* _Document section_

□ □ □

Matt’s Weekly Reads, March 25, 2023


The Gospel according to Lazarus (released in 2023 as The Lost Gospel of Lazarus), Richard Zimler (2019)

In this stunning contemporary Jewish retelling, the New Testament figure Lazarus writes a long letter to his grandson telling the story of the last days of his dear childhood friend Yeshua, better known as Jesus.

I really can’t express how much I loved this book. Richard Zimler is a well-known and multi-award-winning author of fiction about Jewish faith and experience. Most of these are historical fiction, though his most recent release, The Incandescent Threads, which was one of my top reads of 2022, is more contemporary. So, I was intrigued to say the least when I found out he had written a book about Jesus. And am I ever glad I picked it up. To put it crassly, this is a glorious piece of Jewish Jesus fan-fiction, which puts Jesus — better than any other book I’ve read, fiction or non — into a realistic first-century context. This is a world filled with superstition, magic, and mysticism as much as it is with conspiracy, politics, and violence. As much as I love this book, I know it won’t be for everyone, and in fact I fear it has struggled (and will struggle in its brand new release in paperback this week under its new title) to find an audience accordingly. It’s not a Christian telling of the story of Jesus, so it may very well scandalize many Christian readers in places; yet it is very much the story of Jesus, which may put off many non-Christian readers. But I do encourage anyone who thinks they may at all be interested, to pick this up. It’s gorgeous. And what better time to pick it up than now, since we’re just a week away from Holy Week!

Read this if you’re interested in:

  • First-century Judaism
  • Roman Empire
  • Jesus
  • Mysticism

My Rating: Premise 10, Atmosphere 10, Main Character(s) 10, Plot 8, Intrigue 10, Relationships 9, Success 10, Writing 10, Enjoyment 10, Lasting Impact 10: TOTAL 97

Weekly Roundup

Tempest-Tost (Salterton Trilogy 1), Robertson Davies (1951), 92: An amateur theatre company in a small Ontario city undertakes a production of The Tempest. Throughout his career, Robertson Davies was known as “Canada’s premier Man of Letters,” and this novel, his first, demonstrates why. Not only is a Shakespearean play the major plot point, but poetical, literary, and philosophical references abound here. Yet it’s far from stuffy; it is in fact, best classified as a farce, and an effective one at that. Highs: Main Characters, Writing; Lows: Relationships (CanLit, Small Towns, the Arts, Theatre, Shakespeare)

□ □ □

* _Problems_
A) For each statement, say whether it agrees with the weekly reads post. Answer yes or no and quote the words from the post that decide it: (i) The Incandescent Threads is historical fiction, (ii) Lazarus addresses his letter to his grandson, (iii) Tempest-Tost was Robertson Davies's first novel.
B) Go on with the weekly reads post, picking up after its last sentence.
The rows that come next are separate material and are not part of the weekly reads post.

* _Data lines_
□ □ □

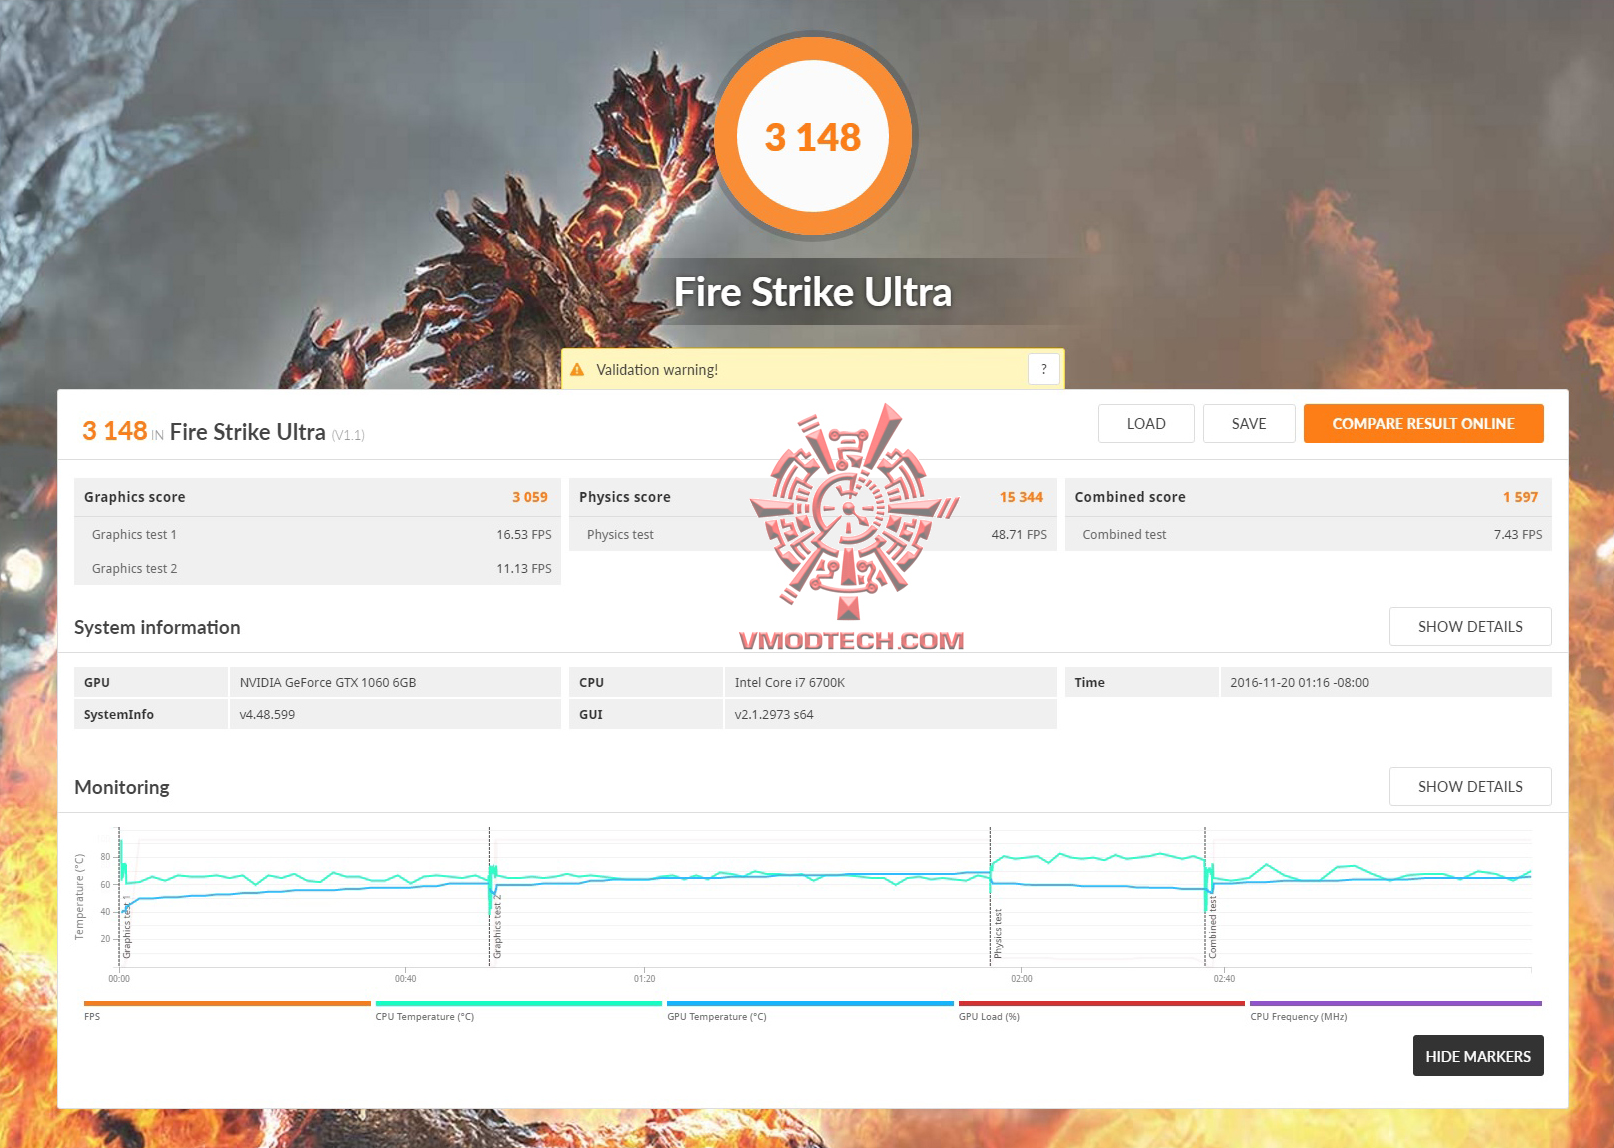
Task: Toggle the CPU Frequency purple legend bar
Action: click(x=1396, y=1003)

□ □ □

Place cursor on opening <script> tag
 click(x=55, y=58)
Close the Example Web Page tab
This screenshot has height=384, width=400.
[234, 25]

□ □ □

* _Responses for each task_
A)
(i) No: "Most of these are historical fiction, though his most recent release, The Incandescent Threads, which was one of my top reads of 2022, is more contemporary."
(ii) Yes: "the New Testament figure Lazarus writes a long letter to his grandson"
(iii) Yes: "this novel, his first, demonstrates why"

B)
Cinnamon and Gunpowder, Eli Brown (2013), 92: In 1817, the personal chef of a wealthy British magnate is kidnapped by pirates after they kill his boss. He’s given one job: to cook one excellent meal a week for the captain; if the meal doesn’t delight, he’ll be killed. This was a surprisingly wonderful book; it’s a great romp of a pirate adventure but also tells hard and important truths about the history of global trade. Highs: Premise, Success; Lows: Main Character, Lasting Impact (19th C History, Imperialism, Foreign Trade, Pirates, Adventure)

One’s Company, Ashley Hutson (2022), 87: In the aftermath of a series of traumas, a young woman takes refuge in the 1970s television show Three’s Company. When she wins the lottery, opportunity turns her fandom into obsession, and she goes to extreme lengths to retreat into the world of the show. As you might guess from this synopsis, this is a very strange book. But, it’s completely different from anything I’ve read before, and it’s very well-done. Highs: Premise, Setting; Lows: Relationships (Trauma, Coping, Television, Nostalgia, Obsession).

Tin Man, Sarah Winman (2017), 88: A story about an unconventional love triangle among the English working class towards the end of the last century — a story about love, what is lost and what can be kept. This is a bit of an oddly structured book, and I have to admit I got lost a couple of times in the time jumps, but over all I found it very effective. Highs: Premise, Relationships; Lows: Fulfillment of the Premise, Plot (Twentieth Century History, UK Culture, Working Class, Complicated Families, Friendship, LGBTQ2S+, HIV/AIDS)

Do I Know You?, Emily Wibberley and Austin Siegemund-Broka (2023), 83: Eliza and Graham have been married for five years and are still very much in love and committed to being together. But, the daily grind has left them feeling disconnected and without a clue how to get back what they’ve lost. When a stranger at a hotel bar mistakes them for strangers and introduces them, they decide to play along and see where it goes. I really loved the premise of this book; I really wish there were more romances about married couples figuring out how to make things work. Unfortunately, for me at least, it didn’t quite live up to the promise of the premise and I left feeling a bit disappointed. Highs: Premise, Main Characters; Lows: Plot, Fulfillment of the Premise (Romance, Marriage, Second Chances)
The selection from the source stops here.